Boston College Law School, along with the Schiller Institute’s Global Public Health and the Common Good program, sponsored a panel on international COVID-19 vaccine equity on January 26. The speakers included Dr. Phillip Landrigan from the Schiller Institute and Dr. Lisa Forman from the University of Toronto School of Public Health.
As part of her first week as BC Law's new Dean, Odette Lineau opened the presentation, followed by a discussion moderated by Katharine Young, BC Law's Associate Dean for Faculty and Global Programs.
Dr. Phillip Landrigan, the first speaker, has experience as both a pediatrician and a member of multiple vaccination campaigns, such as the CDC’s campaign to eradicate smallpox. Due to a COVID-19 infection, he was present at the panel via Zoom and commented that he believed his ability to speak while sick with COVID was due to his three doses of the vaccine.
Dr. Landrigan’s talk focused on the impacts of vaccination and explained why vaccine inequity is a problem for many countries. He introduced many statistics, including that the COVID mortality rate has dropped by 90% in countries where the vaccine was effectively distributed. He also highlighted the disparity between Americans receiving their third and fourth doses of the vaccine while citizens of less wealthy countries are struggling to get access to a first or second dose.
Finally, he noted the important elements of a successful vaccination campaign.

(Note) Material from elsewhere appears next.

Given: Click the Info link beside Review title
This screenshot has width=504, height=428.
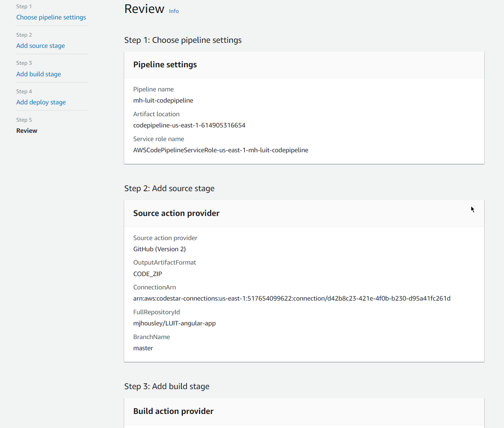Looking at the screenshot, I should point(174,11).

According to Landrigan, government funding and legal access mechanisms such as vaccine treaties, outreach to isolated or rural communities, or cultural appeals to low-vaccination-rate populations are some of the most important parts of a vaccine campaign. Funding and access laws are areas where many developing countries’ efforts are lacking.
The main speaker, Lisa Forman, is an associate professor at the Dalla Lana School of Public Health in Toronto. She is an expert in the right to health under international human rights law, especially access to COVID-19 medication.
Forman is from South Africa and did her graduate work there on retro-antiviral campaigns to prevent the spread of HIV. She drew similarities between the HIV/AIDS crisis in Africa and the current struggle to access COVID-19 vaccines in many developing countries.
According to Forman, the main reason for the disparity in vaccine supply between wealthy and developing countries is a lack of ability to produce vaccines because intellectual property rights allow pharmaceutical companies like Pfizer and Moderna to refuse to share how to make their vaccines. Because these companies are located in wealthy nations, they typically sell most of their doses to their nations’ governments, leaving developing countries with no way to purchase vaccines or make their own.
Forman says the answer is for governments to circumvent intellectual property rights specifically for COVID vaccines and treatments. The World Trade Organization (WTO) allowed countries to waive these rights with the Trade-Related Aspects of Intellectual Property Rights (TRIPS) waiver; developing countries can now bypass patent laws to make enough of their own COVID vaccines to decrease shortages.
The pharmaceutical companies that make vaccines are strongly opposed to having their patent rights potentially waived and have challenged governments to try and stop them from supporting the TRIPS waiver. Forman described how some wealthy countries, like Canada, Japan, and members of the European Union, oppose the waiver due to fear of potential economic repercussions.
Many of the countries opposing the TRIPS waiver instead point to COVAX, an initiative that takes medical supplies and monetary donations from countries and uses them to distribute vaccines and treatments to developing countries. According to Forman, COVAX has not and will not receive enough donations to properly address vaccine inequity, so this solution will not be enough.
Forman finished the discussion by taking questions, mainly about specific countries and how to best address their challenges in distributing vaccines. She acknowledged that there are many contributing factors that the waivers do not address, such as cultural opposition to vaccination and a lack of resources or funding to make vaccines.
The panel ended on a positive note as Forman reminded the audience of overall positive global vaccination trends and the hope that the already internationally recognized right to life and health will soon come to include vital medications such as the COVID-19 vaccine.